Given entries
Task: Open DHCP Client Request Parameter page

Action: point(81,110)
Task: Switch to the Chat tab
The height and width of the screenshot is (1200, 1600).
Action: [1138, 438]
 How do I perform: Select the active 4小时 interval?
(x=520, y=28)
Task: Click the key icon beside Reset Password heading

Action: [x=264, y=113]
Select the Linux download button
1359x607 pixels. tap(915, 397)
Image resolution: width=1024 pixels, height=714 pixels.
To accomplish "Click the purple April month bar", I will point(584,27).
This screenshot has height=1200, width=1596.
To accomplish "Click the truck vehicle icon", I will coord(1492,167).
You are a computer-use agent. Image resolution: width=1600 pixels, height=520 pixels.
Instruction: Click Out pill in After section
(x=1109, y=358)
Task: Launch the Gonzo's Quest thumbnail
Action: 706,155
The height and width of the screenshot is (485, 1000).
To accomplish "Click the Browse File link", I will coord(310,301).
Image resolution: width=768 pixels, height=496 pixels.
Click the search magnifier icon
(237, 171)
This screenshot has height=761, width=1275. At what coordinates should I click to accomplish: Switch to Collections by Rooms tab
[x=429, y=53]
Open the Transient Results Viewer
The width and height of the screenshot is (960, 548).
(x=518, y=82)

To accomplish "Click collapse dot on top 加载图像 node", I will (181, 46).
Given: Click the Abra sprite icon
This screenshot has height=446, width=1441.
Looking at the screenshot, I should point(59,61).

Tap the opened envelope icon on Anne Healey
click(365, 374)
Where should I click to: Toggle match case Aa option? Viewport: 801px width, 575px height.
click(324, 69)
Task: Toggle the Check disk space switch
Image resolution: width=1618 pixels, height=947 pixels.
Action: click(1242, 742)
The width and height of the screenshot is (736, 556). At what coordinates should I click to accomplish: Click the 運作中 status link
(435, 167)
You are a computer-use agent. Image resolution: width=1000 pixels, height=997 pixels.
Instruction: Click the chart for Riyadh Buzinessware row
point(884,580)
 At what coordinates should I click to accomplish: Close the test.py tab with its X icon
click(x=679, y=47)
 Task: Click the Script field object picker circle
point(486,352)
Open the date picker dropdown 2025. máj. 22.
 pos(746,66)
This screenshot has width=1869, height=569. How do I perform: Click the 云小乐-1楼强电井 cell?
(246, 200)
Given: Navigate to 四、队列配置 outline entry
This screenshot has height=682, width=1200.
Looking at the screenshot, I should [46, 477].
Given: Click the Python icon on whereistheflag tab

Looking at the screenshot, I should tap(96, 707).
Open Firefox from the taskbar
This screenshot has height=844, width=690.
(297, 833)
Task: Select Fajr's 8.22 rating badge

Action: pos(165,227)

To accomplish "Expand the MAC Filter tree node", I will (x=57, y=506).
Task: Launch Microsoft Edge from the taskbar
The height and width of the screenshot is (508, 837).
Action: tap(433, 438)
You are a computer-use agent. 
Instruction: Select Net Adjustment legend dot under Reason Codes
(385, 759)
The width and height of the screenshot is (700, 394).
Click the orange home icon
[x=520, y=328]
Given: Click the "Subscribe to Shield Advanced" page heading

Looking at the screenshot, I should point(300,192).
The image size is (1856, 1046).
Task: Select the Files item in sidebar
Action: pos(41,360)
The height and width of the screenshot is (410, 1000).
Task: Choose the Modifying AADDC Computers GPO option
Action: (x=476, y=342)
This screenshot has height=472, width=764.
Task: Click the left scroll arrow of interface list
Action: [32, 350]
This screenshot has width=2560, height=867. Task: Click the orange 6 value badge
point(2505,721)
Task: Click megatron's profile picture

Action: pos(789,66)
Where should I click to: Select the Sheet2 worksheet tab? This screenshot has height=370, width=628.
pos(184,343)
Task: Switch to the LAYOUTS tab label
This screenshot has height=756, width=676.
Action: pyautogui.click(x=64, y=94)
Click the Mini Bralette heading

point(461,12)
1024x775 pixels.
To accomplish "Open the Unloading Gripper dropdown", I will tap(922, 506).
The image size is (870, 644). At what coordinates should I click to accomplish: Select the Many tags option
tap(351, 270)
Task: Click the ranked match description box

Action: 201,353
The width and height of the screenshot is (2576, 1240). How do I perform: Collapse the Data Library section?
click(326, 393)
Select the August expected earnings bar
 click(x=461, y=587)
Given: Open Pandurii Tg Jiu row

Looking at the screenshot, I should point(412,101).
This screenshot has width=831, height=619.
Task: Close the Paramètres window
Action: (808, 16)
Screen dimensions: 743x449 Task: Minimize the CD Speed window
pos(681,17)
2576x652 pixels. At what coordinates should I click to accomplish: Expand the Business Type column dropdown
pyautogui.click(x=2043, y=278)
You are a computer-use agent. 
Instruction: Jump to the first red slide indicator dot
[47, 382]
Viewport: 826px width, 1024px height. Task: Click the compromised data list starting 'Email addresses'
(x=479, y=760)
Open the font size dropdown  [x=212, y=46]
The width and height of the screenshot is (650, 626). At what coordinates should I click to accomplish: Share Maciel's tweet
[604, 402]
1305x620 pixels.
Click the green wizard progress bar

Work item
All lines of the records above with the word "from" in them are to be copied.

Output
Open Firefox from the taskbar
Task: Launch Microsoft Edge from the taskbar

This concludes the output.